1915: A soldier was saved from death when a bullet pierced his chest -but it was prevented from entering his heart by love letters in his breast pocket.

Pte F. A. Cooke, of the 2nd Lincolns, described the battle he faced in the trenches while on leave at home.

He described charging the trenches at Nueve Chapelle in the face of ‘terrible fire’. It was during this that he was shot in the chest just over his heart.

Some love letters kept in his pocket were said to have probably saved his life, as the bullet which went through these was stopped from going so far into the body.

Pte Cooke was wounded on March 10, 1915 - exactly a year to the date he enlisted in the Army.

l In a letter to The Standard, Boston Cpl Cyril Dyson, of the Royal Engineers, spoke of his good and bad experiences of the war and riding through Belgium on a motorbike.

He wrote: “When near the firing line we are not allowed to have a light, consequently we have to use extreme caution to avoid the numerous shell holes, some of which exceed 10ft in diameter.
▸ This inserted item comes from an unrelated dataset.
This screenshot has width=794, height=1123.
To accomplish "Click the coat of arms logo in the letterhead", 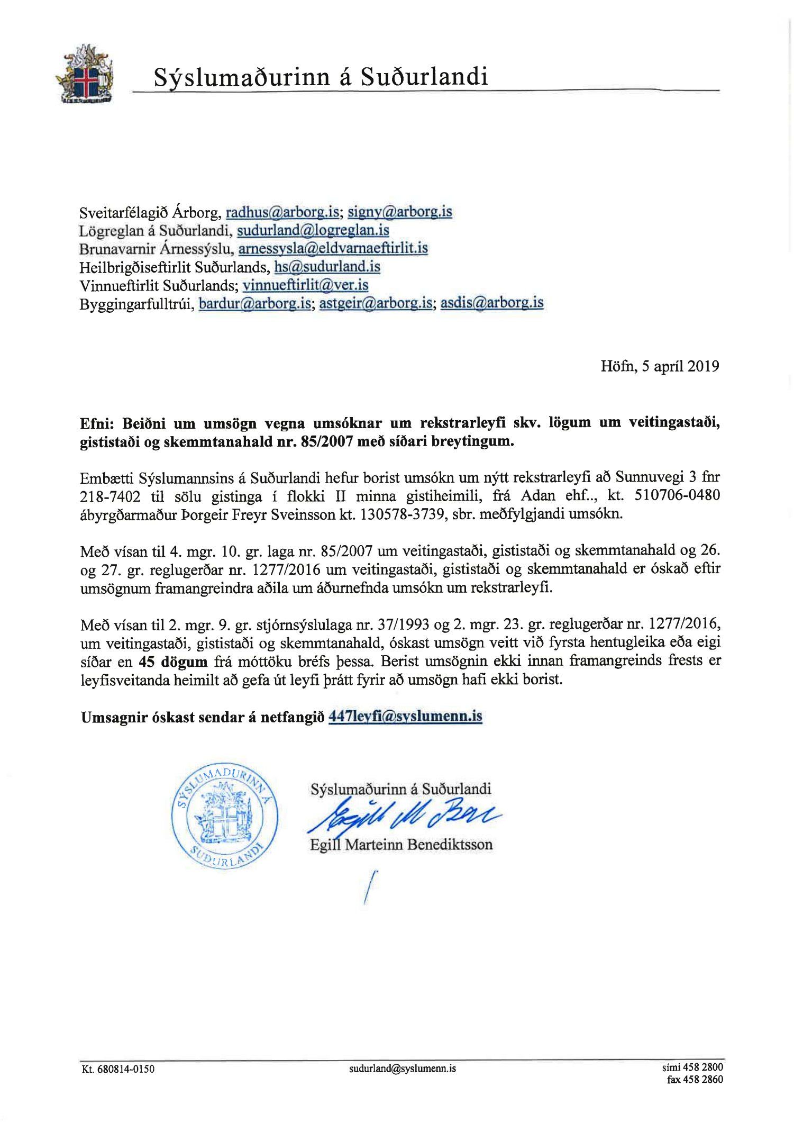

But perhaps the most thrilling experience is to witness an aeroplane duel.

“When away from the firing line, conditions are much better in every way. We occupy various places from a Count’s mansion down to a barn or stable. The food is excellent under the circumstances. At times we have a football match which we all heartily enjoy.”

l A soldier writing to a Mr Frith, of Donington, spoke of enduring ‘one of the biggest bombardments in history’.

Trooper R. Knighton wrote of spending 10 days and 10 nights in the trenches where he witnessed some ‘terrible sights’. “There were Jack Johnsons and shrapnel in a terrific amount,” he wrote. “Along our lines about 3,000 prisoners have been taken. We have lost a few, killed and wounded, and two officers killed. This is the most important battle in which I have been engaged.”

1975: A topless dancer who performed at the Assembly Rooms came as a complete surprise to most people there - including the council who owned the building.

One ratepayer wrote to The Standard asking: “Who was in charge of the booking of a local authority hall for this degrading spectacle?”

The topless dancer performed at the Saturday night ‘Soul Time Disco’ event.

Boston Borough Council said it was not aware the go-go dancer was part of the line -up of the event when staff took the booking.

l There were fears vandals shooting at massive voltage electricity wires could endanger lives and cause black-outs in Boston. The warning came from the Electricity Board.

Only a lucky discovery of damage to 33,000 volt overhead lines near the town’s Mount Bridge substation averted the danger. It was thought to have been caused by amatuer marksmen firing at the wire with air rifles.